The following is part of a series on the different aspects of disk I/O performance and optimization for Oracle databases. Each tip is excerpted from the not-yet-released Rampant TechPress book, "Oracle disk I/O tuning," by Mike Ault. Check back to the main series page for upcoming installments.
ATA tuning in Linux
You will be happy to know that Linux is specifically designed (as are other true "UNIXs", SCO not included) to not fragment hard drives. Fragmentation is reduced in Linux over Windows by usually more than 98 percent and is usually not a concern.
However, Linux takes any default drive interface settings where implemented by the developer of the ATA kernel module that interfaces to your EIDE/ATA disk drive. At the time the driver was written, no doubt the drives were inferior to what you are currently running, not to mention it may have been written with old interface drivers as well. Fear not! Linux provides the hdparm utility to reset the values for the ATA interface to take advantage of new drives and better interfaces. Thus, if you want to tune the ATA drives in Linux use hdparm. In some cases, the disk IO rate increased by nearly 500 percent (a factor of 5) over pre-tuned values by the proper application of the hdparm application parameters. The basic tuning related arguments for hdparm are:
When no flags are given, acdgkmnru is assumed.
- -a - Get/set sector count for file system read-ahead.
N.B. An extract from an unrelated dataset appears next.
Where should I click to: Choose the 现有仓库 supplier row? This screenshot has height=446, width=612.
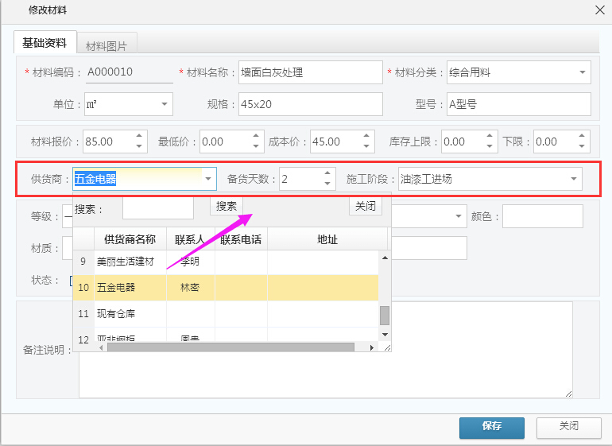click(x=116, y=314)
This is used to improve performance in sequential reads of large files by pre-fetching additional blocks in anticipation of them being needed by the running task. In the current kernel version (2.0.10), this has a default setting of 8 sectors (4KB). This value seems good for most purposes, but in a system where most file accesses are random seeks, a smaller setting might provide better performance. Also, many IDE drives have a separate built-in read-ahead function, which alleviates the need for a file system read-ahead in many situations.
- -A - Disable/enable the IDE drive's read-look ahead feature (usually ON by default).
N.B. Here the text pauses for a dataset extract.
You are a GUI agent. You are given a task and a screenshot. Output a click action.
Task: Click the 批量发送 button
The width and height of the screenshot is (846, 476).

- -B - Set Advanced Power Management feature, if the drive supports it. A low value means aggressive power management and a high value means better performance. A value of 255 will disable apm (automatic power management) on the drive. When a drive spins down due to reaching its apm timeout, it may take up to 30 seconds to respond to the first request after the timeout.
- -c - Query/enable (E) IDE 32-bit I/O support. A numeric parameter can be used to enable/disable 32-bit I/O support: Currently supported values include 0 to disable 32-bit I/O support (sets it to 16 bit), 1 to enable 32-bit data transfers, and 3 to enable 32-bit data transfers with a special sync sequence required by many chipsets. The value 3 works with nearly all 32-bit IDE chipsets, but incurs slightly more overhead. Note that "32-bit" refers to data transfers across a PCI or VLB bus to the interface card only; all (E)IDE drives still have a 16-bit connection over the ribbon cable from the interface card.
- -d - Disable/enable the "using_dma" flag for this drive. This option now works with most combinations of drives and PCI interfaces, which support DMA and which are known to the IDE driver. It is also a good idea to use the appropriate -X option in combination with -d1 to ensure the drive itself is programmed for the correct DMA mode, although most BIOSs should do this for you at boot time. Using DMA nearly always gives the best performance, with fast I/O throughput and low CPU usage. But there are at least a few configurations of chipsets and drives for which DMA does not make much of a difference, or may even slow things down (on really messed up hardware!). Your mileage may vary.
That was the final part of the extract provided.